Tracheal Extubation of the Difficult Airway
The provision of preformulated tracheal extubation strategies for patients with a difficult airway (DA), experienced or developing during the surgical procedure, and continued control of the airway after tracheal extubation should constitute part of overall DA management (11, 19, 22).
Delayed Tracheal Extubation
Severe laryngeal edema formation justifies a delayed tracheal extubation strategy as it requires some time to resolve; a trial of tracheal extubation may be considered for the following day after repeated airway evaluation.
Staged Tracheal Extubation Using an Airway Exchange Catheter
The American Society of Anesthesiologists Task Force on the Management of the Difficult Airway (1-3), the Canadian Airway Focus Group (12), the Italian expert working group (24) and the Difficult Airway Society Extubation Guidelines Group (19) recommend the short-term use of a ventilating airway exchange catheter (AEC) or a similar device for high-risk tracheal extubations as continuous airway access allowing oxygenation, rescue ventilation, and reversible tracheal extubation when necessary. The catheter is introduced through the existing tracheal tube (TT) and left in place in a midtracheal position until the time when tracheal reintubation danger is minimized or eliminated. When placed in a midtracheal position, the catheters are well tolerated with less patient discomfort. There are several case series confirming the effectiveness and safety of reversible tracheal extubation over an AEC (13, 18, 21).
We also recommend the staged tracheal extubation technique using an AEC for high-risk tracheal extubations (28); however, tracheal reintubation may occasionally fail (7). Therefore, adequate equipment for resecuring the airway should be provided. The main causes for failure are dislodgement of the catheter and inability to advance the TT in a completely blinded fashion over the catheter through the laryngeal aperture into the trachea. The difficulties with TT advancement over an AEC are comparable with those associated with flexible-bronchoscopy assisted (FBA) tracheal intubation; the TT may impinge on the epiglottis or laryngeal structures, preferably on arytenoid cartilages or the interarytenoid area. Jaw thrust or retraction of the tongue and elevation of the epiglottis with a conventional laryngoscope, rotational maneuvers of the TT, and/or change to a smaller-sized TT may overcome these problems (5).
Tracheal Extubation Using a Flexible Bronchoscope
Tracheal extubation over a flexible bronchoscope (FB) is another proposed technique with the option of FBA tracheal reintubation (22).
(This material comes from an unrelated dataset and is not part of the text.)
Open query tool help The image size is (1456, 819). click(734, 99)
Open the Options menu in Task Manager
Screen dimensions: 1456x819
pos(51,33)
This technique is limited in time, prone to failures and damages to the FB, and requires an experienced operator and a qualified assistance.
Tracheal Extubation Using a Video Laryngoscope
The laryngeal views provided by videolaryngoscopy are usually superior compared to those obtained with direct laryngoscopy (27). This feature may make video laryngoscopes suitable for high-risk extubation allowing tracheal reintubation under visual control (14). The additional use of an AEC before videolaryngoscopic tracheal extubation may provide more safety in high-risk extubations and may enhance the success of resecuring the airway.
Tracheal Tube Change to a Laryngeal Mask Airway
TT change to a suitable laryngeal mask airway (LMA) may provide access to the airway after tracheal extubation providing rescue ventilation and serving as conduit for tracheal reintubation (3, 19). Alternatively, the LMA may be inserted into the hypopharynx before removal of the TT (16). When the LMA is properly aligned with the larynx, tracheal reintubation may be easy to perform by the two-stage technique of FBA tracheal intubation over an Aintree intubating catheter for guidance of the TT into the trachea (9, 15).